■ DATA TO USE:
______

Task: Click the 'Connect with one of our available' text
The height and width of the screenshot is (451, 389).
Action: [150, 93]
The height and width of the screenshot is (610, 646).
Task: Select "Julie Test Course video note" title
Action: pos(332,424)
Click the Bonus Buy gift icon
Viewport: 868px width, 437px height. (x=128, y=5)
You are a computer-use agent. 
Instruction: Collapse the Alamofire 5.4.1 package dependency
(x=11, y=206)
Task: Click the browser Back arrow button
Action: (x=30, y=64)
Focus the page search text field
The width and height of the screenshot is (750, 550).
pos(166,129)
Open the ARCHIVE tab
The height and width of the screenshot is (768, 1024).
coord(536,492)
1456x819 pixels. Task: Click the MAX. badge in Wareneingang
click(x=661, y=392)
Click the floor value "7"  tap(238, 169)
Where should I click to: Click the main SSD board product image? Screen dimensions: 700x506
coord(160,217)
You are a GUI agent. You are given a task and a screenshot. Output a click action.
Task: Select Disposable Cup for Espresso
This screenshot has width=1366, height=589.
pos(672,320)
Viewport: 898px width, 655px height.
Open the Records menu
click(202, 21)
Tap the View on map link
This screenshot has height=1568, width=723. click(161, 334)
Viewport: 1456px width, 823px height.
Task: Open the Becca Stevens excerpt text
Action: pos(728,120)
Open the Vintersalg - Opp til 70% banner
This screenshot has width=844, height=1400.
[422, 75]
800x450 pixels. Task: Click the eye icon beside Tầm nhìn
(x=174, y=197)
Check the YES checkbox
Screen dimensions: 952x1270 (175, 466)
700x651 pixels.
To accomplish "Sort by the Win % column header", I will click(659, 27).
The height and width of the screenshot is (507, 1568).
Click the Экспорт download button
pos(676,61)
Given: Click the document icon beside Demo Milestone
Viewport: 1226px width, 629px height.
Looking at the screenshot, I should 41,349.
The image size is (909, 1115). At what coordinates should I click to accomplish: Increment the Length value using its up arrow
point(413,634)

______

■ PROBLEM DETAILS: Using the word "agent" as the filter, copy each matching line from the material.

■ ANSWER AREA:
You are a computer-use agent. 
You are a GUI agent. You are given a task and a screenshot. Output a click action.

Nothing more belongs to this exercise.